Cuando estaban por irse Yue los detuvo, tomando el brazo de Syoaran.
-Espera… -sus ojos brillaban al ver la figuras amadas de los niños- están tan grandes y son... tan hermosos.
-¡Yo no soy hermoso!- decía el pequeño Syaoran con un pucherito- déjame, quiero seguir jugando –aseguraba, intentando soltarse del agarre del rubio, quien lo detenía sin lastimarlo.
-Antes de irte... ¿puedo darte un beso?... También a ti Sakura- el niño alzo los hombros, pero antes de que Yue se acercara para abrazarlo; su hermana lo halo.
-No debes hablar con extraños –dijo seria- papá siempre lo dice – continuaba la niña, poniendo a su hermano detrás de ella… protegiéndolo. Ese gesto le provoco sentimientos encontrados a Yue le dolió el rechazo…pero lo hiso sentir orgulloso la valentía de la niña al proteger a su hermano.
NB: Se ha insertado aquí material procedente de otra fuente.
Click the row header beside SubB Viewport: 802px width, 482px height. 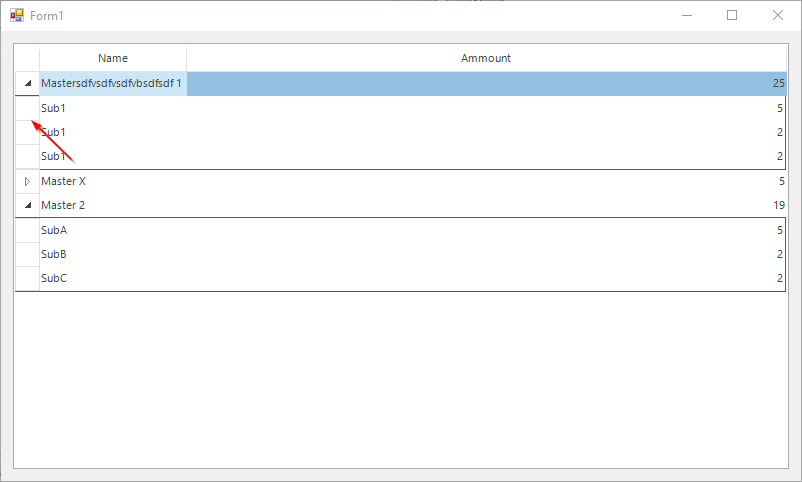27,254
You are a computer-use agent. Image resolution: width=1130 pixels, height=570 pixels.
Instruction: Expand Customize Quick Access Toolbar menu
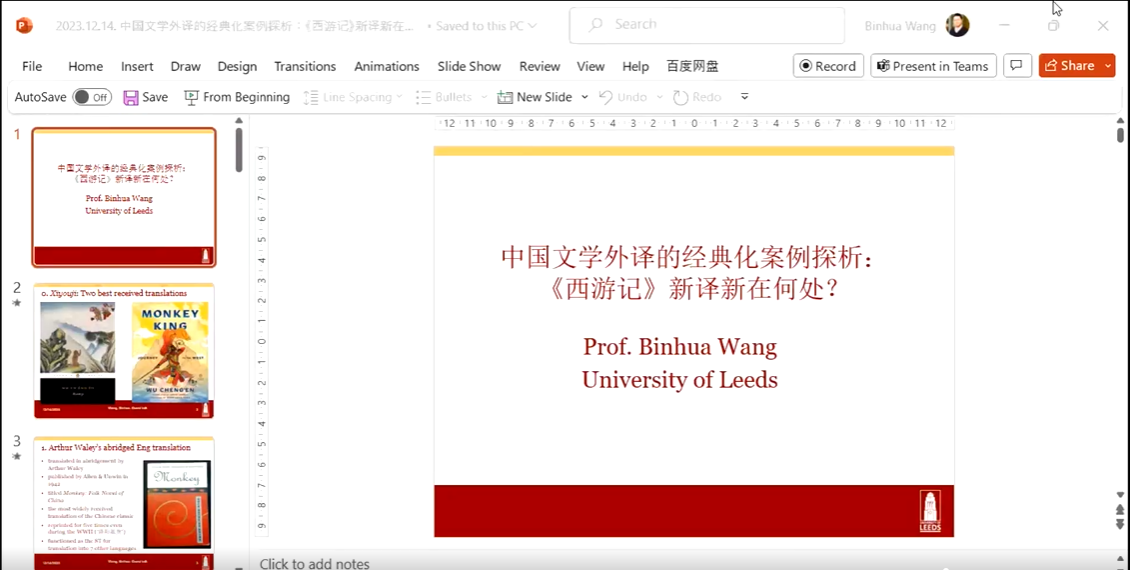click(x=744, y=97)
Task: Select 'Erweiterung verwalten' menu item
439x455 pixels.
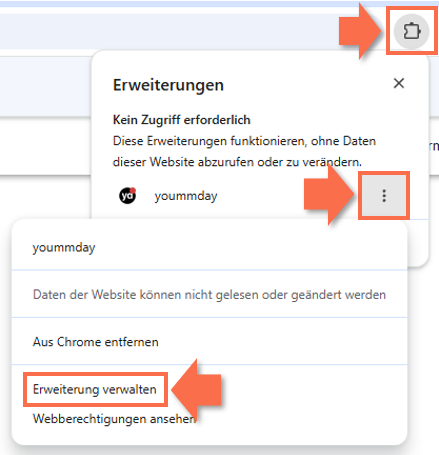Action: click(x=95, y=389)
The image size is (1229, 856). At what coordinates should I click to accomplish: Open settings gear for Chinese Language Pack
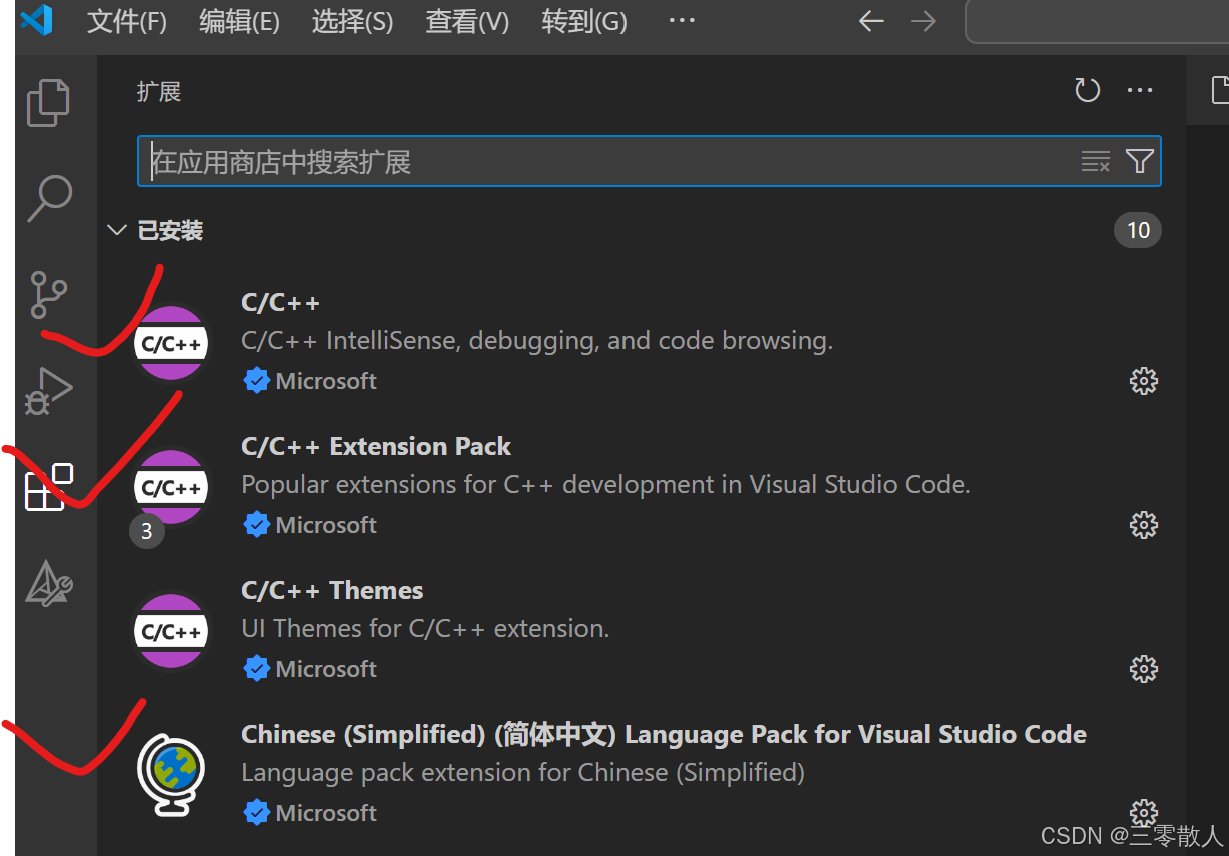coord(1143,812)
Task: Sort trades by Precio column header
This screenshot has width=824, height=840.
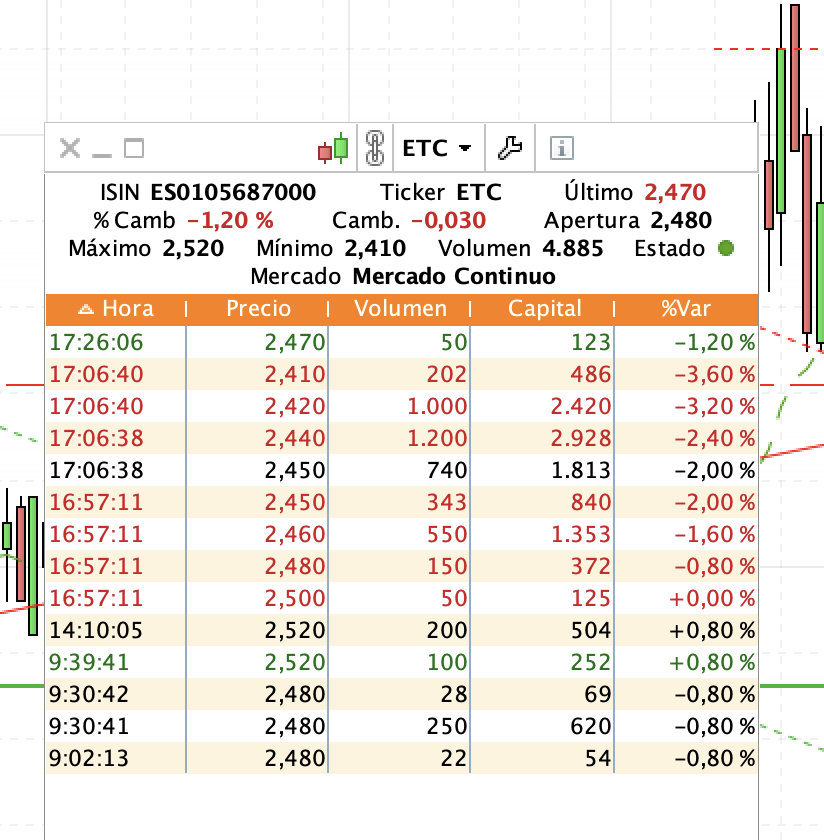Action: pyautogui.click(x=258, y=309)
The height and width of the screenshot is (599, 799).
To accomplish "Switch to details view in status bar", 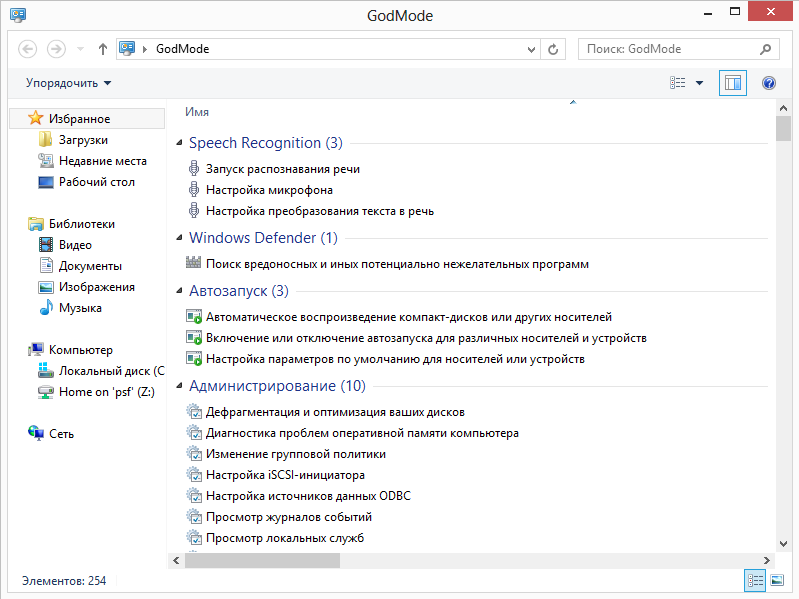I will [754, 581].
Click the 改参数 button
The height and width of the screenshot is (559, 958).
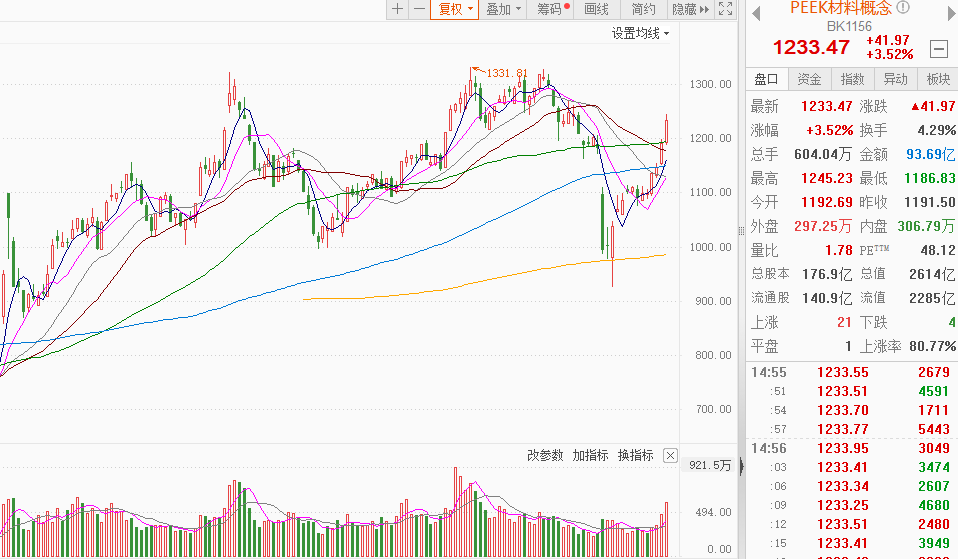[545, 455]
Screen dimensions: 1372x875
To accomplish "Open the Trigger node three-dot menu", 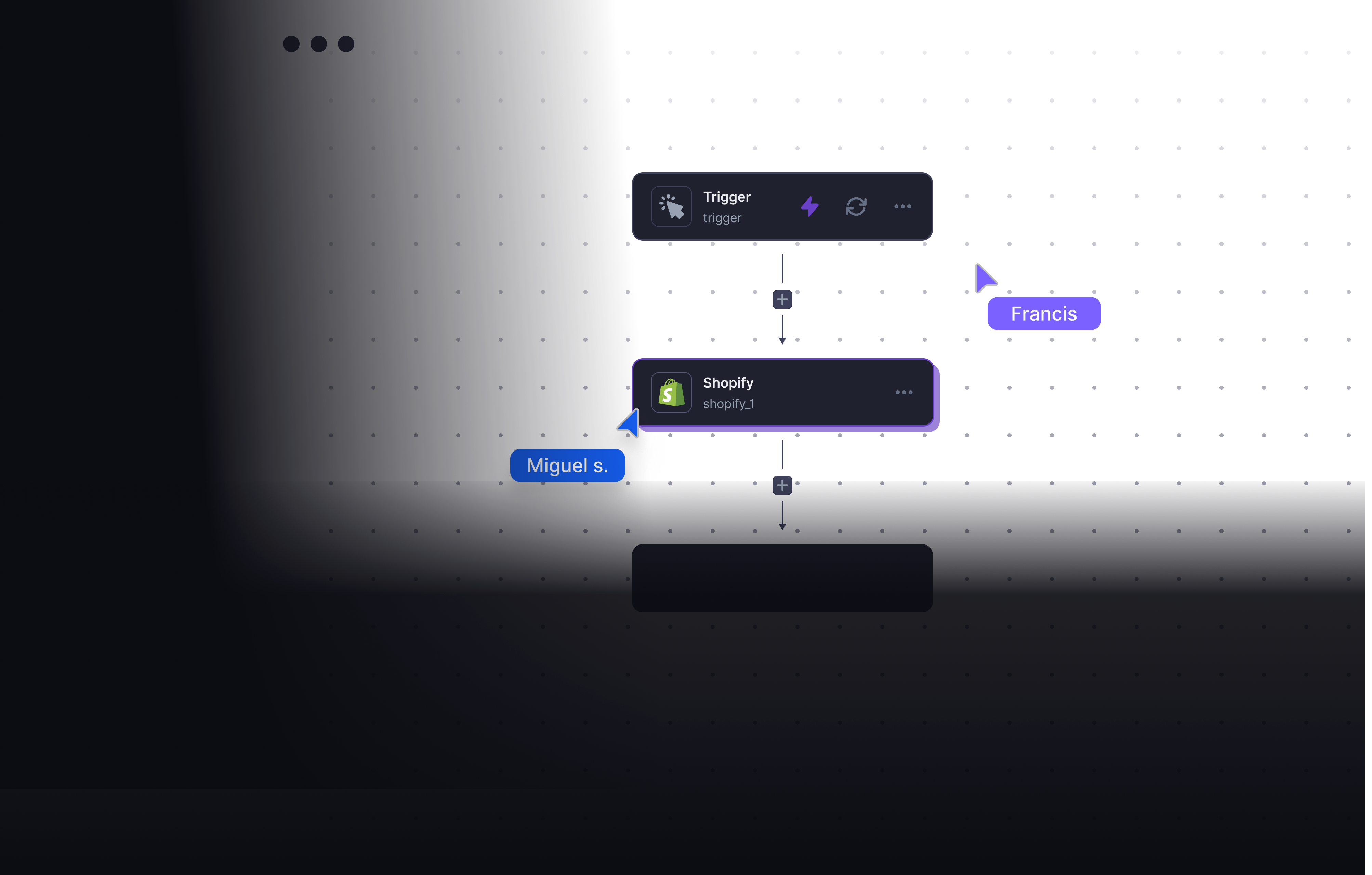I will [902, 207].
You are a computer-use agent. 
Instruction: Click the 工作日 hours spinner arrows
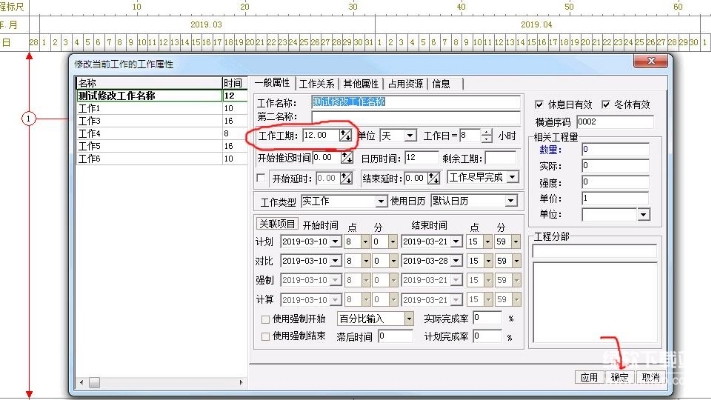pos(486,135)
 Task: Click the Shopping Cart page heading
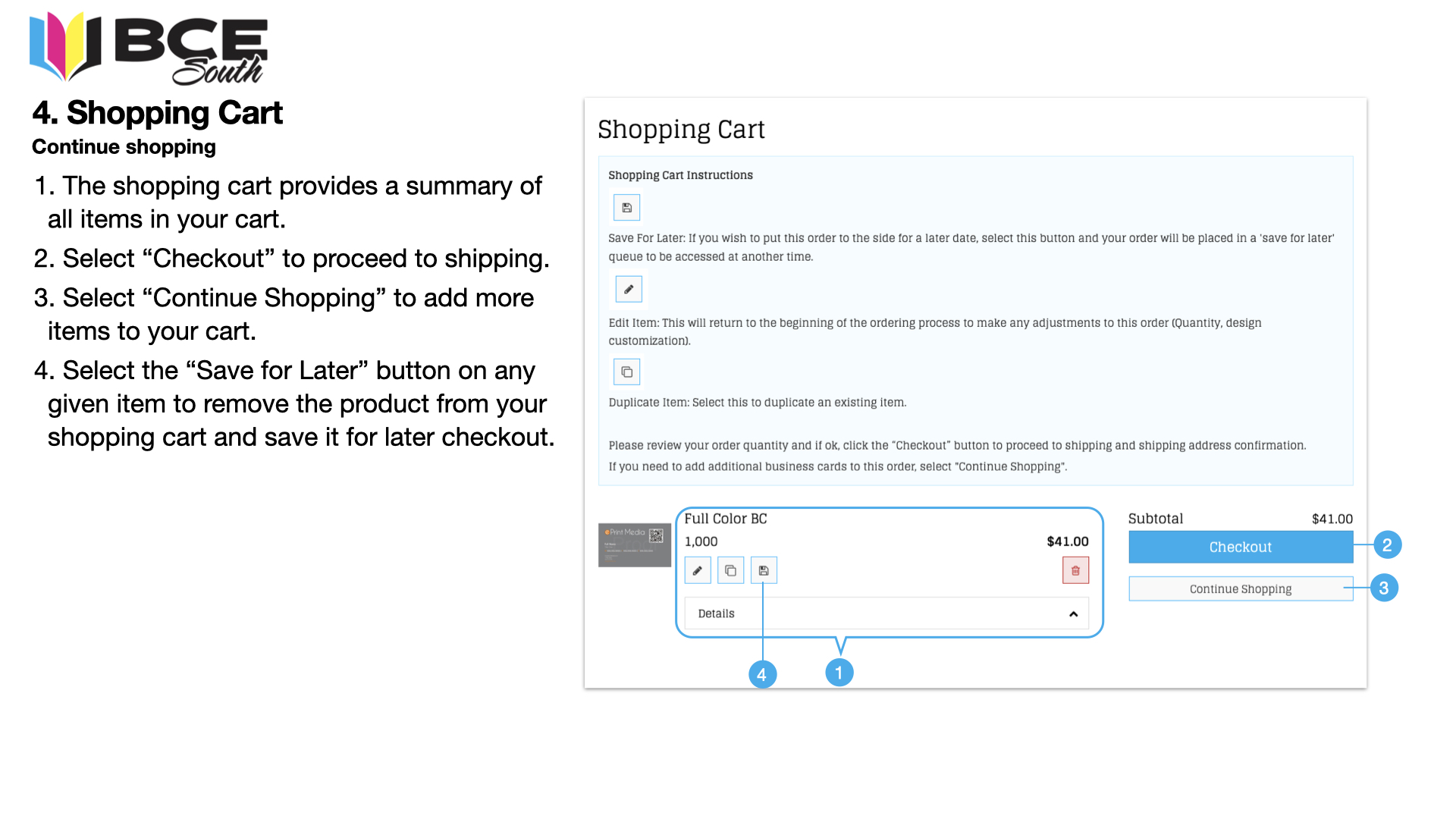click(x=681, y=130)
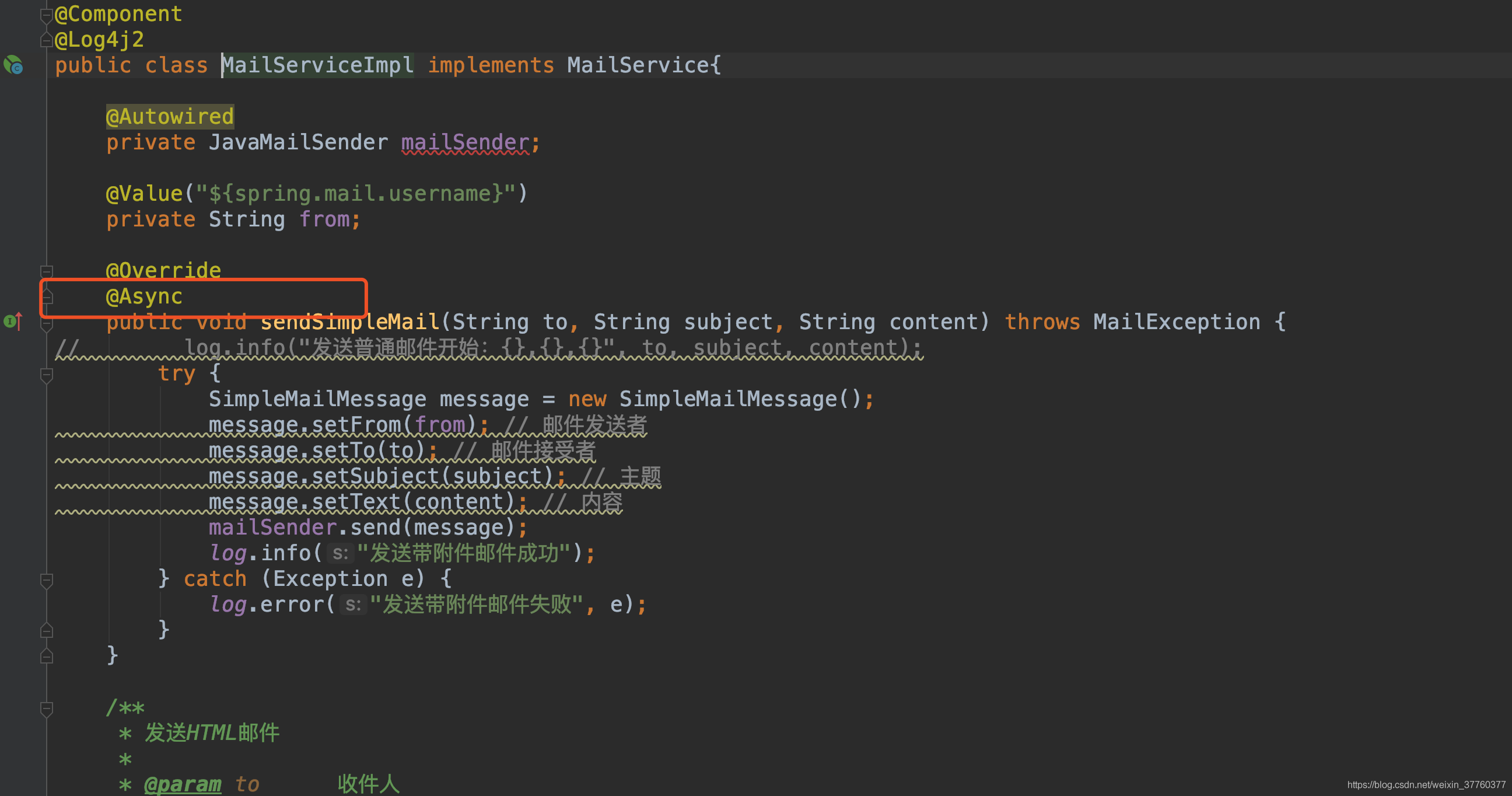This screenshot has height=796, width=1512.
Task: Collapse the fold marker at @Override line
Action: point(46,271)
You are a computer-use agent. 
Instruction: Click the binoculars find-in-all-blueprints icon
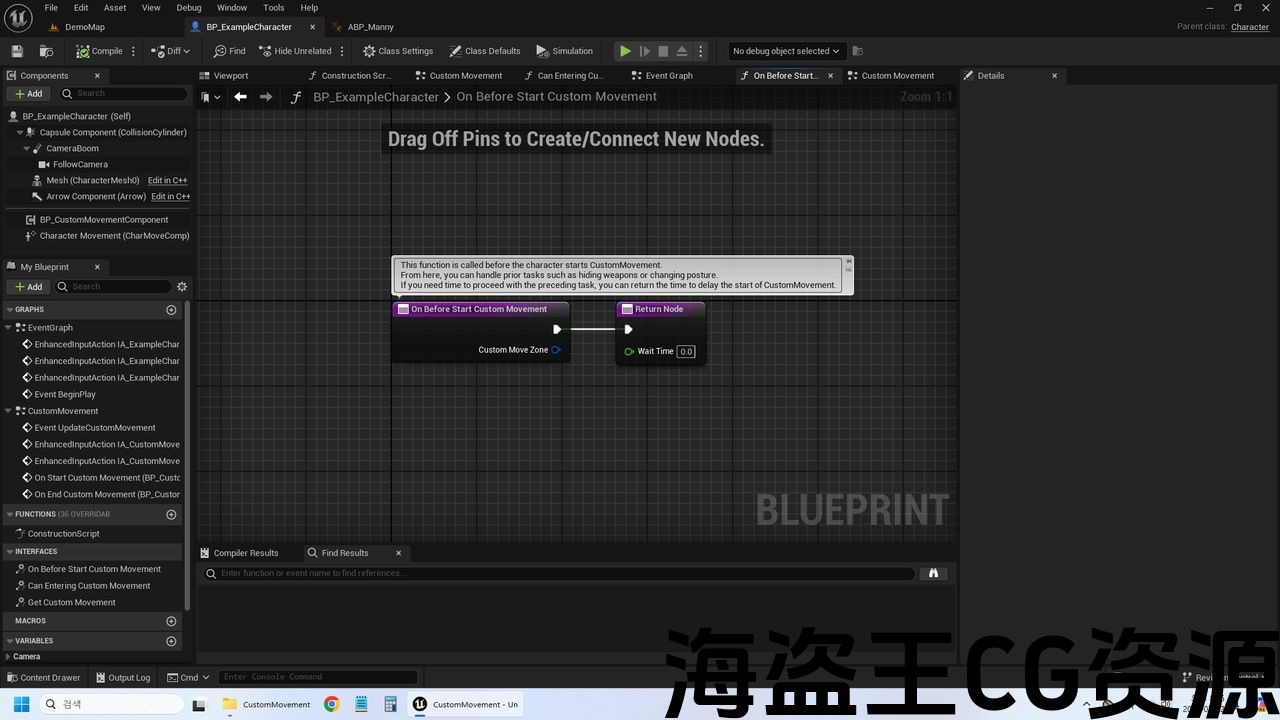point(933,574)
-…Yo no soy un extraño soy….-la manjuu lo detuvo antes de que siguiera hablando.
-Yue… ahora no… -y luego se dirigió a los pequeños- niños entren a la casa; yo atenderé a las visitas- los niños entraron, obedeciendo a la que llamaban tía y se fueron de nuevo al patio trasero a jugar en el estanque.
-¿Por que no me dejaste decirles quien soy? –preguntaba Yue.
-Espera a que llegue Kurogane, no tardara solo acompaño a Souma al castillo… Entren lo esperaremos.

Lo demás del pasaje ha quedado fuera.